GIVEN DATA ▸
☆ ☆ ☆ ☆ ☆ ☆ ☆

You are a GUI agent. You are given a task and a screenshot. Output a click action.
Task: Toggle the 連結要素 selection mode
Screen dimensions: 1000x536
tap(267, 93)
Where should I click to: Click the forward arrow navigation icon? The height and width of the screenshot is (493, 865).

☆ ☆ ☆ ☆ ☆ ☆ ☆

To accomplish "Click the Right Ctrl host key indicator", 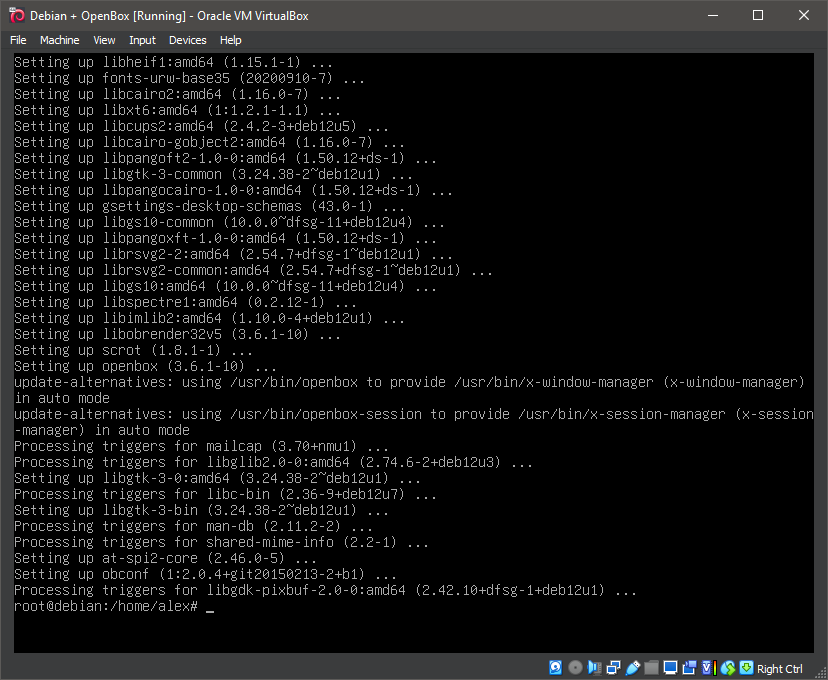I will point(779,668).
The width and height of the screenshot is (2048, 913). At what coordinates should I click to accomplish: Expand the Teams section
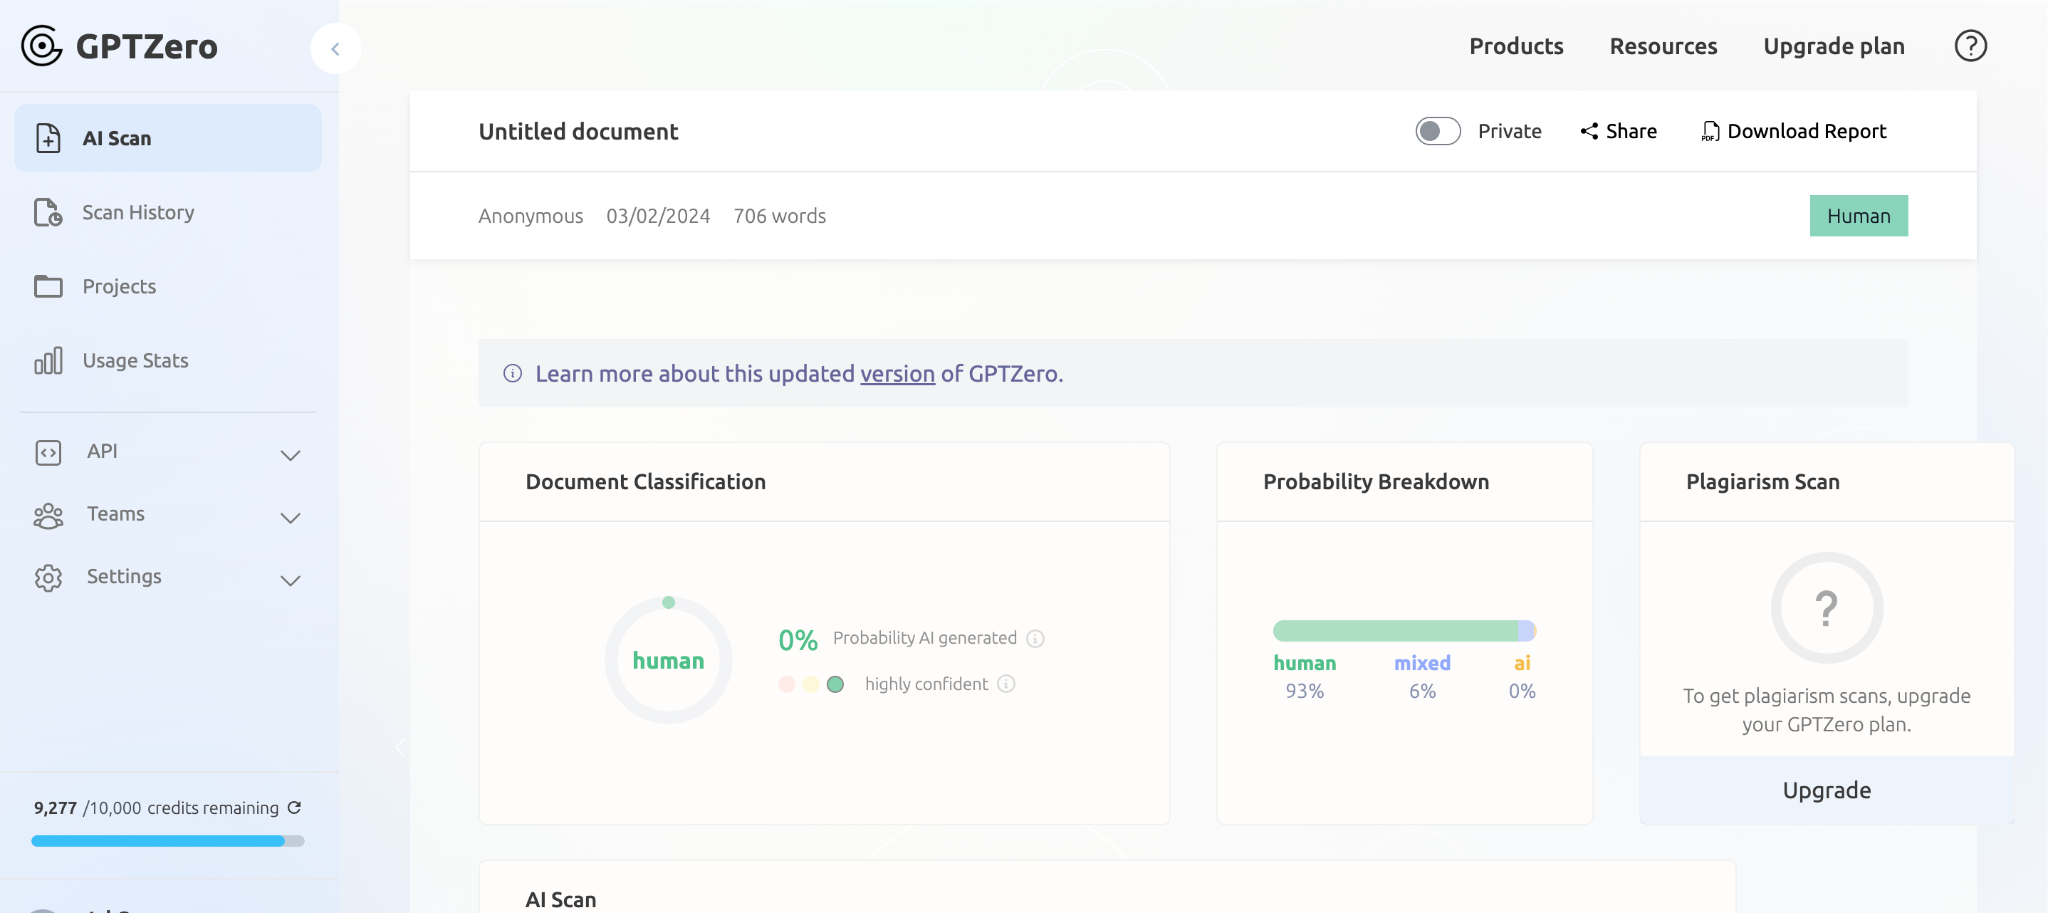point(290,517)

☆ ☆ ☆ ☆ ☆ ☆ ☆

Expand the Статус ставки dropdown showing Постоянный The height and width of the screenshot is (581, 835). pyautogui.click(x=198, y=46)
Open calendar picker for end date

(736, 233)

☆ ☆ ☆ ☆ ☆ ☆ ☆

WHAT TO DO ▸
In the data above, find the line that contains "Screen dimensions: 1000x536" and the line that contains "Where should I". Repeat exactly those lines and every line between them, and only those.

YOUR SOLUTION ▸
Screen dimensions: 1000x536
tap(267, 93)
Where should I click to: Click the forward arrow navigation icon? The height and width of the screenshot is (493, 865).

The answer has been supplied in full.